Seule une quarantaine de titres français est publiée en Inde
Lors de l’inauguration, Annie Ernaux a délivré un court message à la fois reconnaissant et engagé. Elle a notamment cité Francis de Croisset et son Nous avons fait un beau voyage. Mais aussi André Malraux, grand amoureux de l’Inde, et la célèbre Arundathi Roy, virulente militante anti-Modi. Notre Ambassadeur, Emmanuel Lenain, a fait l’éloge de la formidable diversité, du plurilinguisme de l’Inde, et de ce que nous avons en commun avec elle, de cette relation bilatérale ancienne en voie de renforcement manifeste depuis quelques années. Pour sa part, Vincent Montagne, Président du SNE (Syndicat National de l’Edition) a rappelé l’exception culturelle française, avec un marché du livre qui produit 70 000 nouveautés par an, dans un pays de moins de 70 millions d’habitants, maillé par un réseau de 20 000 librairies.
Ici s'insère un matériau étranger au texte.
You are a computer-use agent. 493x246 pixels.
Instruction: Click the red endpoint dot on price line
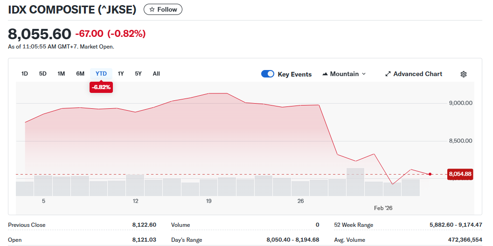pos(430,174)
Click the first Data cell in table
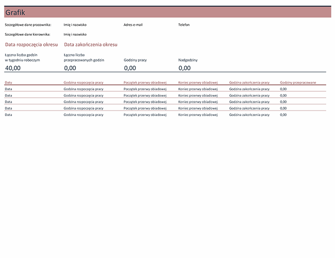This screenshot has height=258, width=335. click(9, 89)
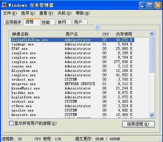Select the taskmgr.exe process row
The height and width of the screenshot is (142, 163).
pos(72,44)
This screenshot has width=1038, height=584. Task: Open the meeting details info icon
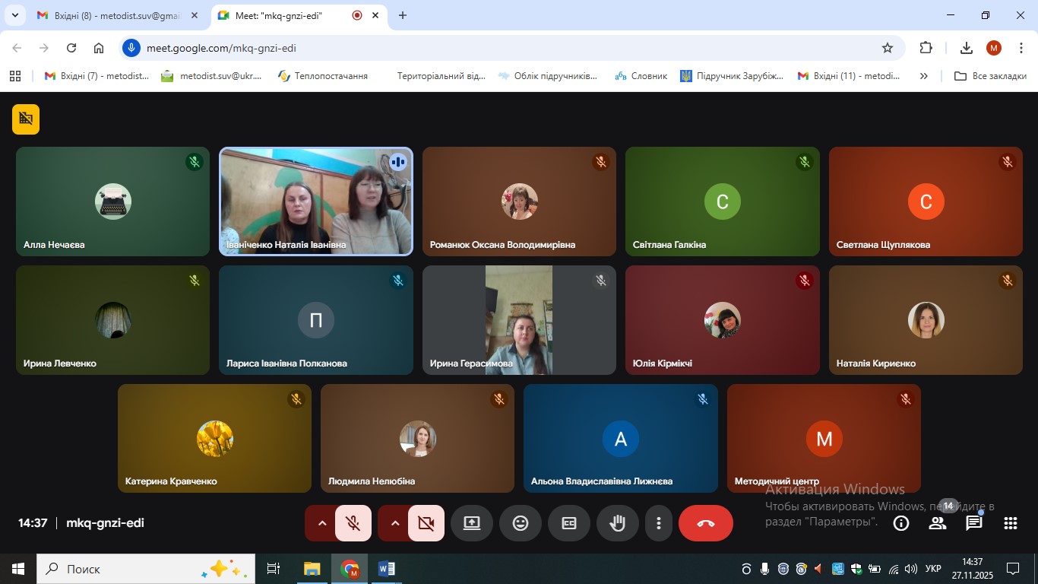click(901, 523)
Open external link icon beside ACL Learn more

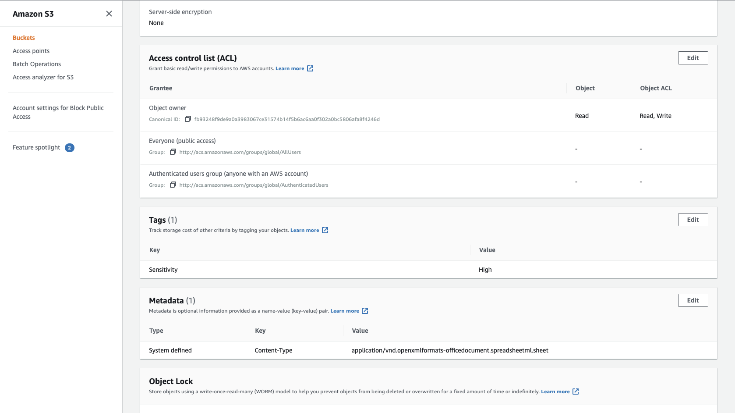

Il a invité les éditeurs français à collaborer plus étroitement avec leurs collègues indiens : actuellement, seule une quarantaine de titres français est publiée en Inde, essentiellement en anglais. Il faudrait accentuer l’effort du côté des langues nationales (hindi, tamoul, bangla, malayalam, marathi…), qui sont parlées et lues par des centaines de millions d’habitants.
Nul doute que, dans le cadre de ce « soft power » qui lui est cher, cette coopération littéraire entre la France et l’Inde sera évoquée par le Président de la République lors de la deuxième visite qu’il doit effectuer en Inde en septembre, à l’occasion du G 20.